**TASK GOAL**
Which of the lines below hold "computer"? Please return each one.

Records drawn from a dataset:
▽

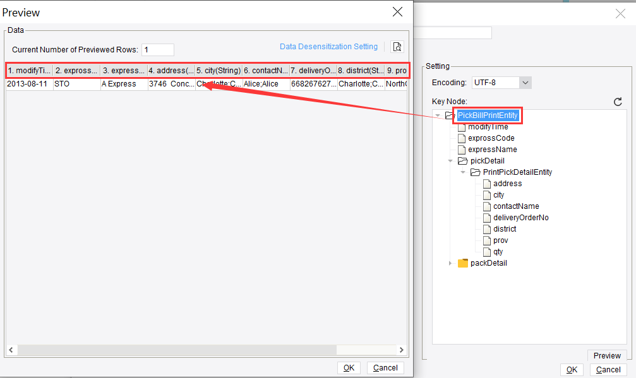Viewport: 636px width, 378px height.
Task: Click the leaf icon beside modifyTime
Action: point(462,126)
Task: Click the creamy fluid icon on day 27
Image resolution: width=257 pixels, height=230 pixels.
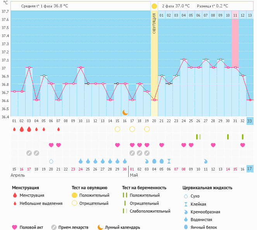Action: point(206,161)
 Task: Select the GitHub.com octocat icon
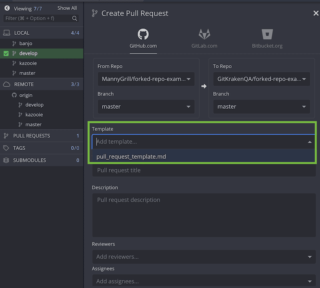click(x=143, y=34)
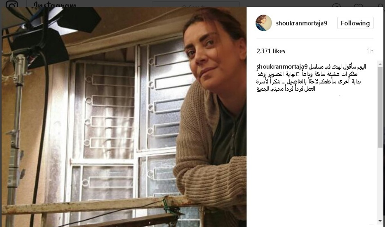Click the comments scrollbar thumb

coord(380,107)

△
▽

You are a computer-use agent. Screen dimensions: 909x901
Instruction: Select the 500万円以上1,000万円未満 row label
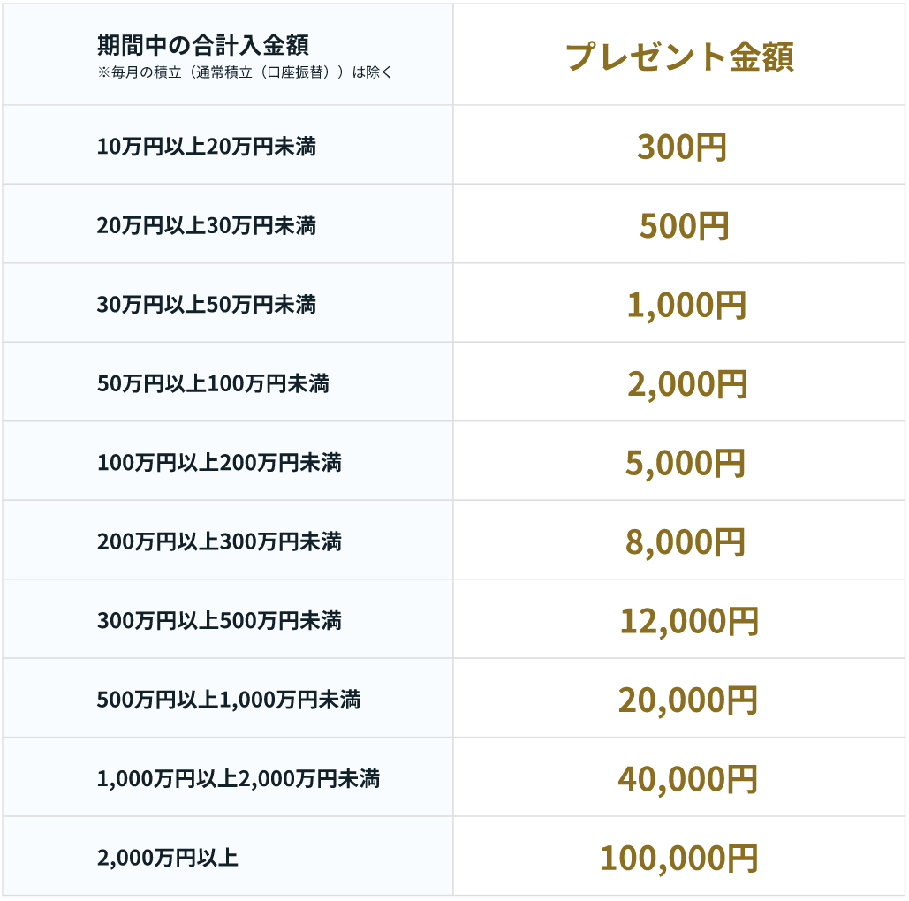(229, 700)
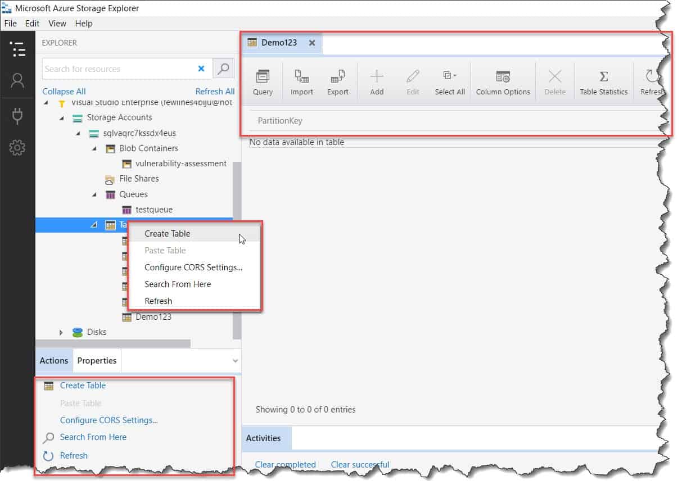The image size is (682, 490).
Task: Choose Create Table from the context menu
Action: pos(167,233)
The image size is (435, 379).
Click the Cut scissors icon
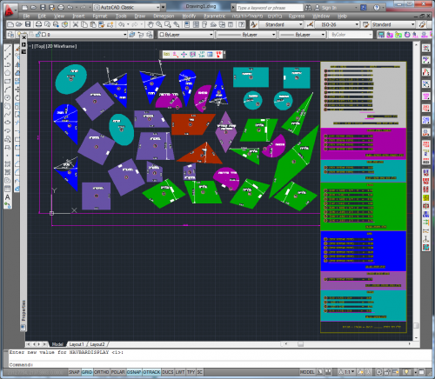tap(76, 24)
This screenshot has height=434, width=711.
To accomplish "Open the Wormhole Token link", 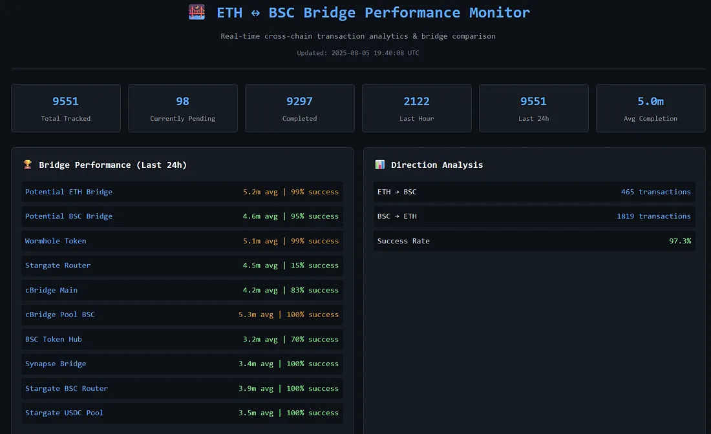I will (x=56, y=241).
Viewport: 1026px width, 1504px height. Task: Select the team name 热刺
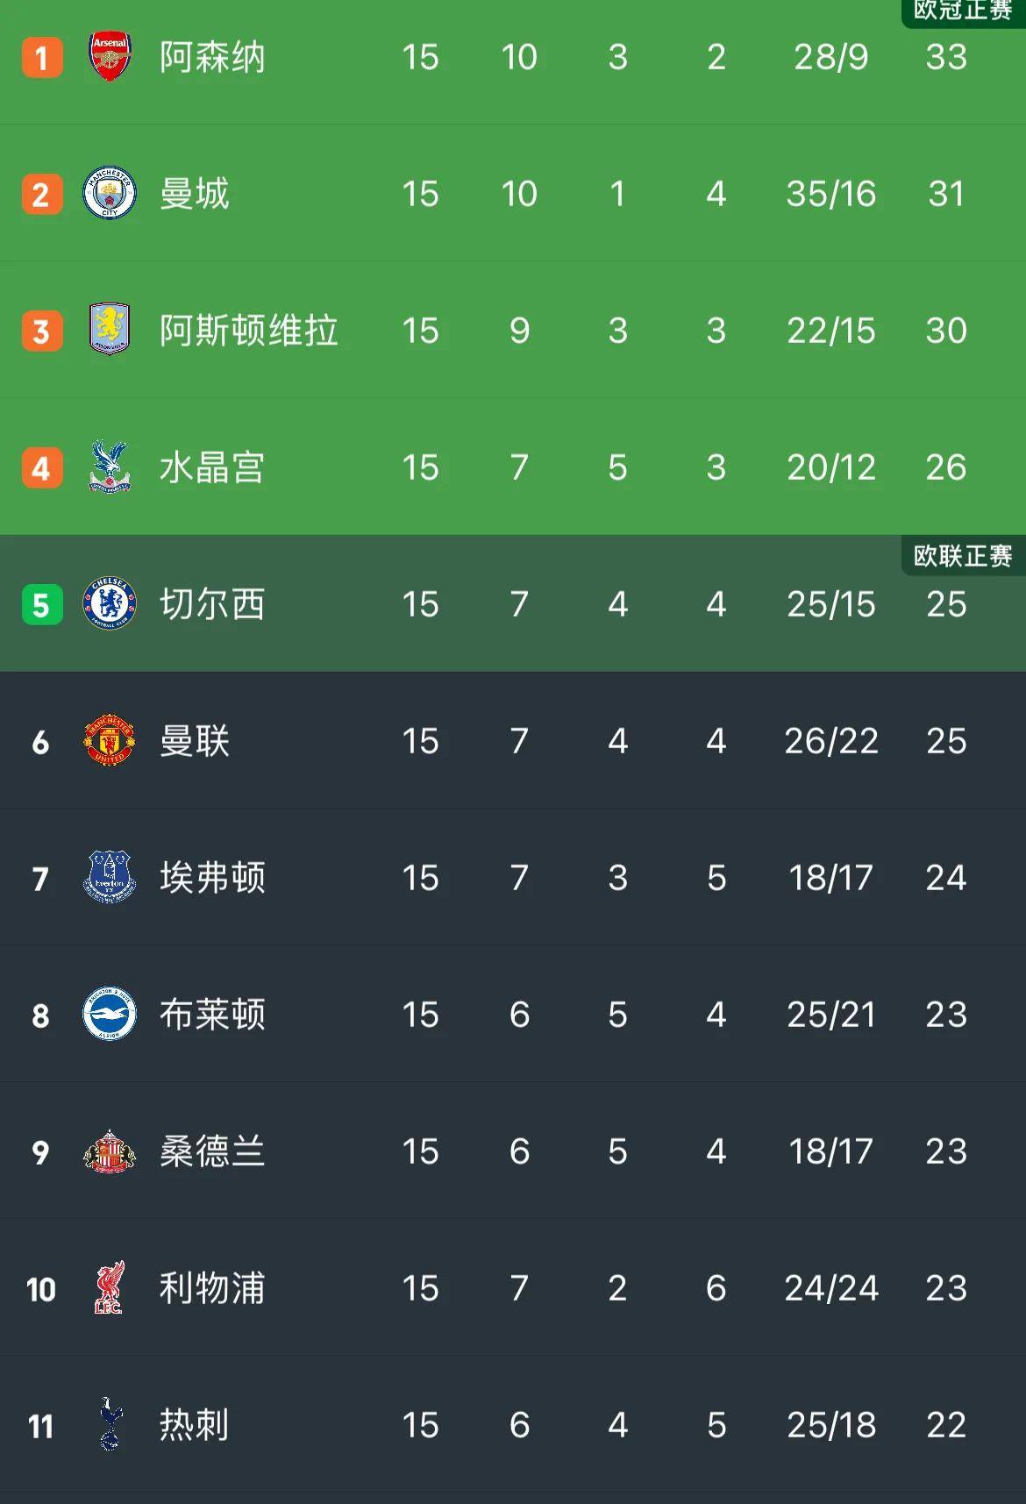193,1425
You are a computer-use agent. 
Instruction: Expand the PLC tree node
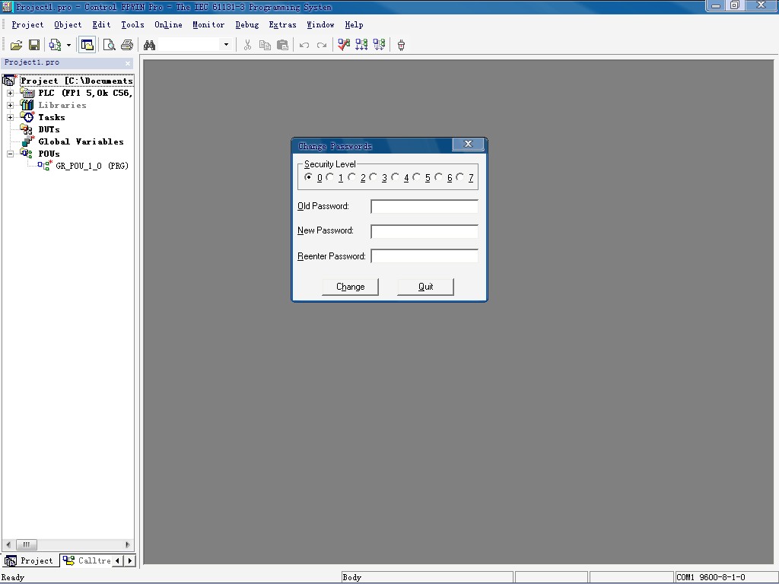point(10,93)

△
▽

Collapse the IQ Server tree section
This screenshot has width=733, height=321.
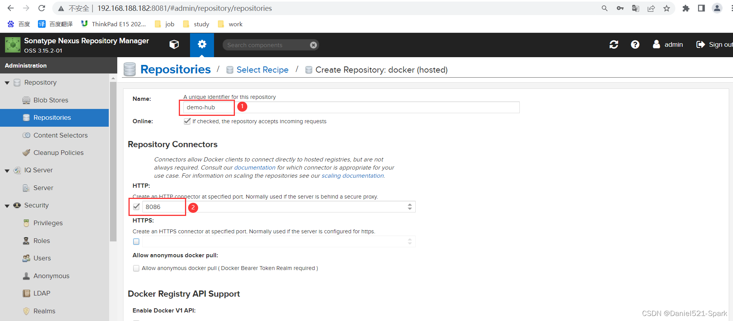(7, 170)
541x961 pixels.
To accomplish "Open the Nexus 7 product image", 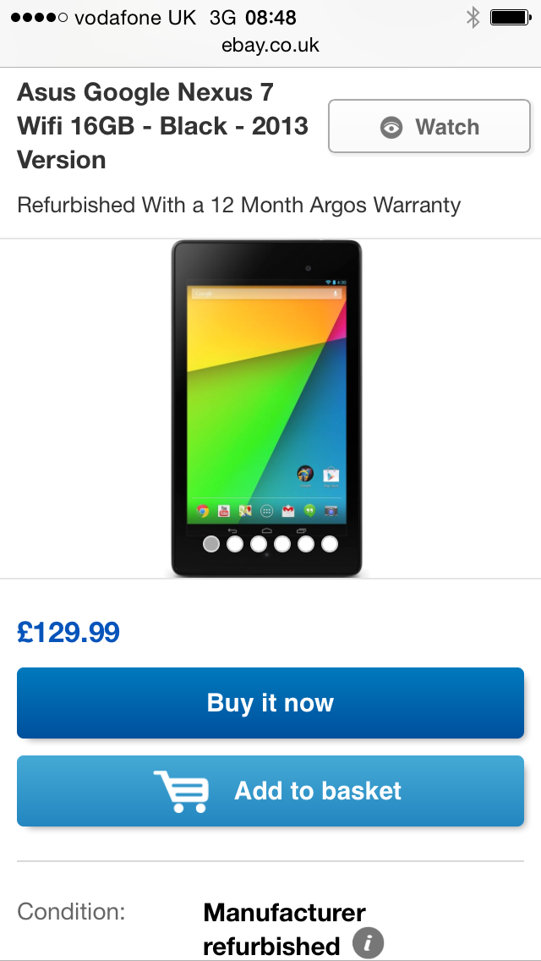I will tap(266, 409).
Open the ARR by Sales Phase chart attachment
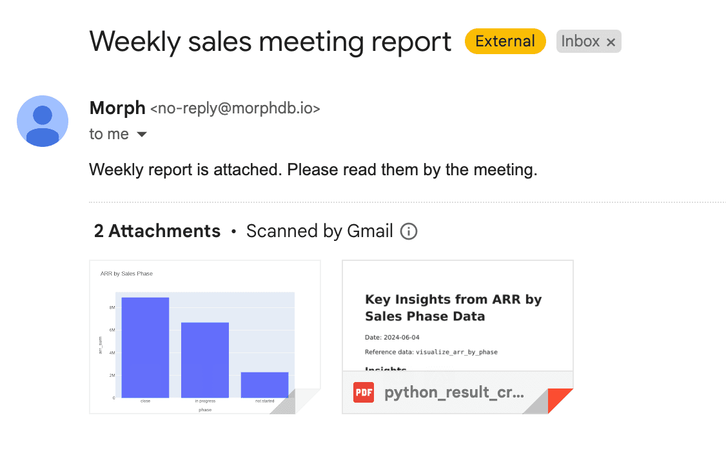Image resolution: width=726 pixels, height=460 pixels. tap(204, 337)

△

**RESULT FOR THIS EXERCISE**
You are a computer-use agent. Screen dimensions: 909x901
You are a computer-use agent. 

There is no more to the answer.